Stored rows start

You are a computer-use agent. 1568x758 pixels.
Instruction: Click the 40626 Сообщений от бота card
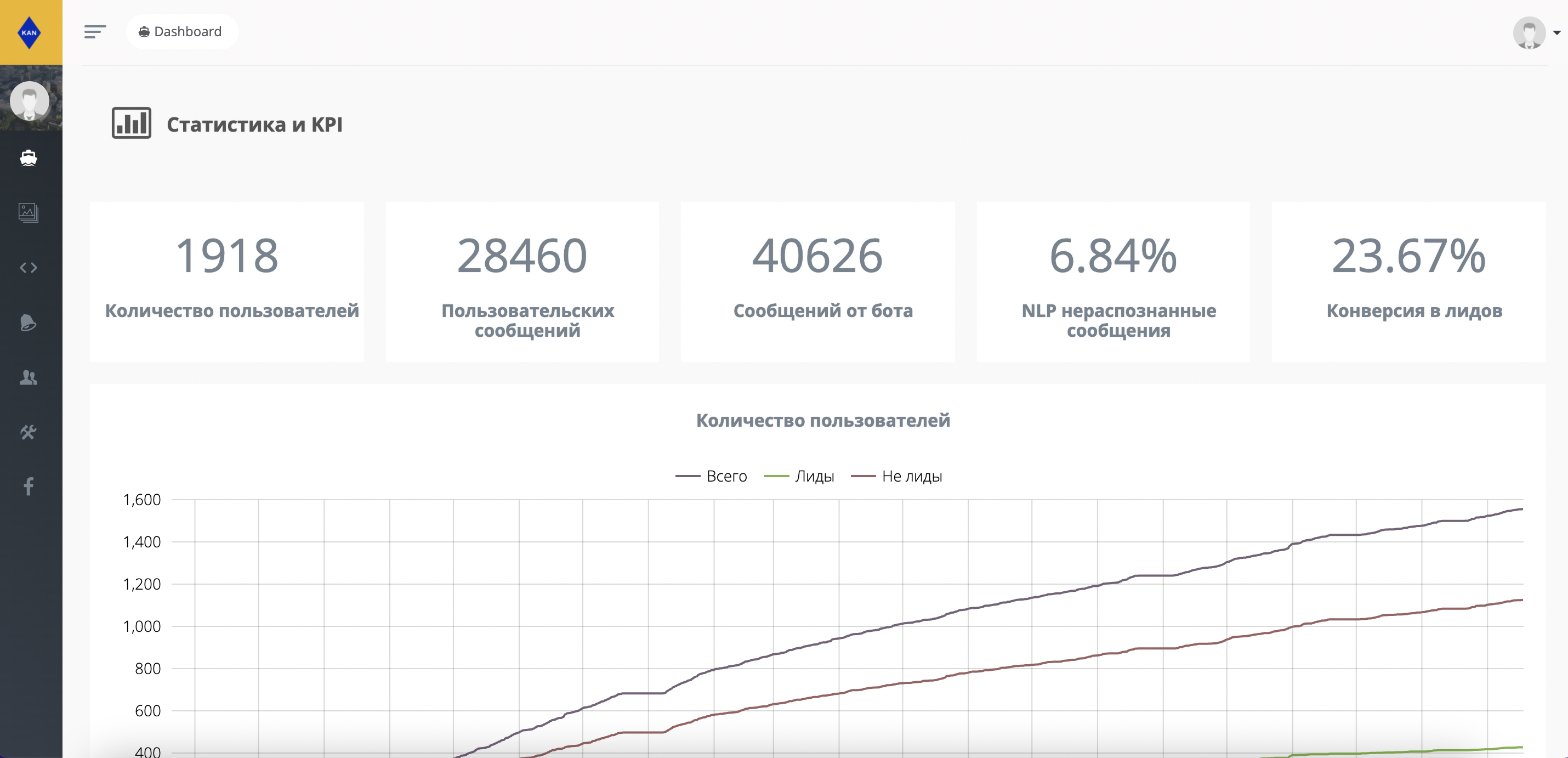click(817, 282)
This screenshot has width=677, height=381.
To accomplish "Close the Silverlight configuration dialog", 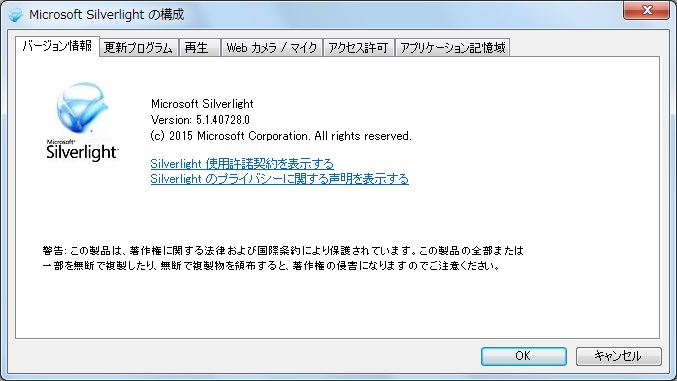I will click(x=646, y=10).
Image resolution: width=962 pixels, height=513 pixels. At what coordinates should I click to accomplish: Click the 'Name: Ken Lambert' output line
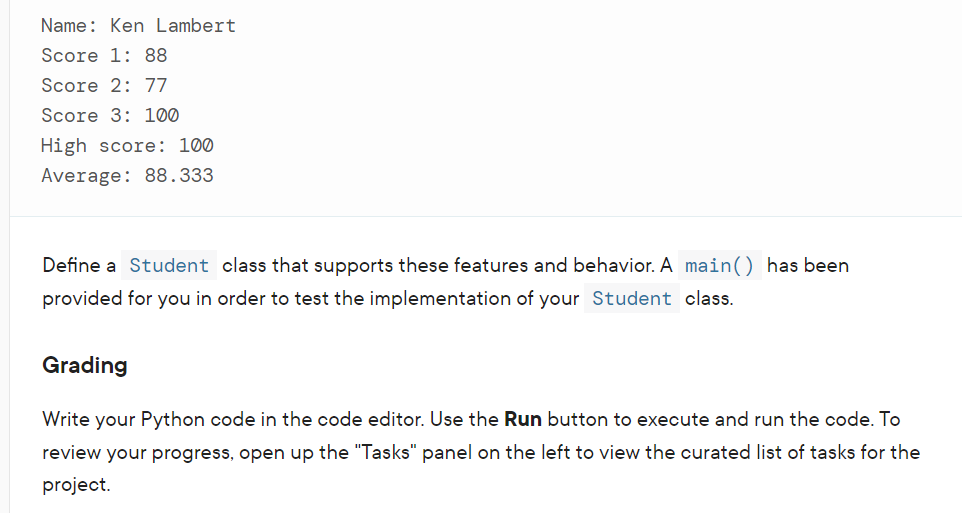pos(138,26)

Stored rows end

Report every line of the records that contains the string "pixels". Copy each such line in full.

#### [Task output]
You are a computer-use agent. 1568x758 pixels.
Image resolution: width=962 pixels, height=513 pixels. At what coordinates should I click to accomplish: Click the 'Name: Ken Lambert' output line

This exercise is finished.